2013 has started with a fair degree of what I have described as Europhoria where improvements in some financial markets are lauded whilst continuing and indeed deteriorating problems in real economies are forgotten. Indeed the rally in the exchange rate of the Euro which I discussed yesterday must be something that is reviewed grimly by many exporters in the region.

Whilst this perception has gathered strength there are factors developing which look very likely to puncture this Europhoria. One example of this can be seen in what is one of the core Euro nations which is the Netherlands. Back on the 20th of December  I pointed out how weak her third quarter of 2012 has been.

the Dutch economy shrank by 1.1 percent in the third quarter of 2012 compared with the second quarter. In the first two quarters of the year, the economy grew slightly, by 0.1 percent

This has since been revised down to a 0.9% fall but even so her economy was 1.5% smaller than it had been the year before. So is some of the rot spreading to the core?

Unemployment

This is becoming an ever more important issue for the Euro area as its apparently ininexorable rise has seen the unemployment rate reach 11.8% overall with Greece now being the peak at 26.8%. The core nations have are a downwards influence on the average but as today’s figures show it is rising fast in one of them at least.

The seasonally adjusted unemployment rate rose in December 2012 increased by 19,000, reaching 571,000 people……Unemployment rose to 7.2 percent in December. A month before, 7.0 percent of the workforce was unemployed.

If we look back for some more perspective we see that this has in fact been developing for a while.

Unemployment has risen almost continuously since June 2011. When the unemployment rate was 5.0 percent.

We  now know that unemployment rose by 116,000 in the Netherlands in 2012. Also we got a clue as to where at least some of it was coming from.

In construction, the number of people claiming unemployment benefit in one year by more than 70 percent.

We can also look at the employment figures for further insight.
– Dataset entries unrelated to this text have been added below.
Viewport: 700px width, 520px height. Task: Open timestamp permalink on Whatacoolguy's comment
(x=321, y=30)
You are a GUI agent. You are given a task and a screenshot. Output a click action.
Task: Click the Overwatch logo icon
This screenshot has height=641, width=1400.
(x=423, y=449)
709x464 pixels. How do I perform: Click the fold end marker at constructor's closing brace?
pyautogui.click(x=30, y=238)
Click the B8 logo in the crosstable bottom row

This is because unemployment figures tell us what has happened but trends in employment also give us a clue to what is likely to happen.

If we do this we see that over the past year (to December) employment in the Netherlands has fallen by 61,000 to 7,350,000. This has happened in spite of the fact that the labour force has risen by 82,000 to 7,894,000. So overall there has been a considerable deterioration and it does suggest that more economic weakness is on its way. if we go back to the middle of 2012 the level of employment was still rising so the second-half of 2012 saw quite an adverse turn in the trend.
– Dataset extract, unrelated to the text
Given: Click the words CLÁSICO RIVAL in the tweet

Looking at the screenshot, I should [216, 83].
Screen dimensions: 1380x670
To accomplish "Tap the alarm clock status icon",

Retail Sales are troubled too

We get the idea from the Statistics Netherlands headline.

Volume of retail sales declines dramatically

As we look into the numbers we see this.

Retail sales were 1.5 percent down in November 2012 from November 2011. Retail prices rose by 2.6 percent, retail volume shrank by 4 percent.

Even worse the shopping day pattern was more favourable in November 2012 by an estimated 2% so if we allow for that we get a 6% year on year fall. As food sales held up relatively well (+1% year on year) we draw the conclusion that non-food sales were particularly badly affected.

Real Wages

Another driver of the credit crunch has been the behaviour of real wages. As you can see they have been falling in the Netherlands for a while now.

Collectively negotiated (CAO) wages rose by 1.6 percent last year, i.e. 0.5 percentage points more than in 2011. The inflation rate over 2012 was 2.5 percent and has been above the increase in collectively agreed wages for the past thirty months.

At least that might improve competitiveness you might think. But there were moves in the opposite direction.

 The employers’ contribution to the unemployment insurance scheme was raised from 4.20 to 4.55 percent in 2012……….(and there were also) higher contributions to the National Civil Pension Fund (ABP).

House prices

These have been falling in 2012 which continues a trend from 2009.

Prices of existing owner-occupied dwellings sold in November 2012 were on average 6.8 percent lower than in November 2011

prices of existing owner-occupied dwellings sold in November 2012 were at the same level as in early 2004. They were more than 16 percent lower than in August 2008, when house prices reached a record high.

However November prices were similar to those of the last three months so we await to see if this is a stop on the way down or a holding pattern.

Manufacturing production

The same numbers can be looked at two ways.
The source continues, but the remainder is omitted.